Paired Samples Test | |||||||||
---|---|---|---|---|---|---|---|---|---|
Paired Differences | t | df | Sig. (2-tailed) | ||||||
Mean | Std. Deviation | Std. Error Mean | 95% Confidence Interval of the Difference | ||||||
Lower | Upper | ||||||||
Pair 1 | Attending in Zoom - Attending in Person | -4.20000 | 4.93964 | 1.56205 | -7.73360 | -.66640 | -2.689 | 9 | .025 |
Paired Samples Correlations | ||||
---|---|---|---|---|
N | Correlation | Sig. | ||
Pair 1 | Attending in Zoom & Attending in Person | 10 | .359 | .308 |
Paired Samples Test Tables
Result:
The t-test for correlated samples revealed that attending in person produced significantly different average scores in the final exam (M=84.00) compared to students attending on Zoom (M=79.80). The t-statistic is -2.689, and the p-value is less than 0.05, indicating a significant difference.
Problem 3:
Impact of Geographic Location on 12th Grade Math Achievement
In this problem, we examined the impact of geographic location on 12th-grade math achievement. Here are the key findings:
Descriptive Statistics: The mean, standard deviation, and other statistics for 12th-grade math achievement are provided for different geographic regions.
Descriptives
Twelfth Grade Math Achievement
N | Mean | Std. Deviation | Std. Error | 95% Confidence Interval for Mean | Minimum | Maximum | ||
---|---|---|---|---|---|---|---|---|
Lower Bound | Upper Bound | |||||||
Northeast | 80 | 58.9418 | 7.48700 | .83707 | 57.2756 | 60.6079 | 34.36 | 70.42 |
North Central | 100 | 55.6329 | 8.12019 | .81202 | 54.0217 | 57.2441 | 34.88 | 70.18 |
South | 144 | 56.2279 | 8.07886 | .67324 | 54.8971 | 57.5587 | 35.48 | 70.69 |
West | 75 | 58.1313 | 7.99595 | .92329 | 56.2916 | 59.9710 | 36.57 | 71.05 |
Total | 399 | 56.9807 | 8.03430 | .40222 | 56.1900 | 57.7714 | 34.36 | 71.05 |
Table 4: Descriptive statistics- Results of SPSS
Test of Homogeneity of Variances: The test indicates that there is homogeneity of variance among the groups.
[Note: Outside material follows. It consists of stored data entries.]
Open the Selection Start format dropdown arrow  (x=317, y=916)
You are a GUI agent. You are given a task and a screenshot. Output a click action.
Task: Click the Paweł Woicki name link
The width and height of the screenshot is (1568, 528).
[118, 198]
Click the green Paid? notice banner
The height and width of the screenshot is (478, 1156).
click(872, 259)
Test of Homogeneity of Variances
Levene Statistic | df1 | df2 | Sig. | ||
---|---|---|---|---|---|
Twelfth Grade Math Achievement | Based on Mean | .707 | 3 | 395 | .548 |
Based on Median | .636 | 3 | 395 | .592 | |
Based on Median and with adjusted df | .636 | 3 | 394.094 | .592 | |
Based on trimmed mean | .752 | 3 | 395 | .522 |
Table 5: Test of Homogeneity of Variances
ANOVA: An analysis of variance (ANOVA) was performed, showing that there is a significant impact of geographic location on 12th-grade math achievement.
ANOVA
Twelfth Grade Math Achievement
Mean Square | F | Sig. |
---|---|---|
223.404 | 3.527 | .015 |
63.344 |
Table 6: ANOVA Results
Conclusion: Students from different geographic regions have varying levels of math achievement, with the Northeast region having the highest mean score and the North Central region having the lowest. The one-way ANOVA test confirms that these differences are statistically significant.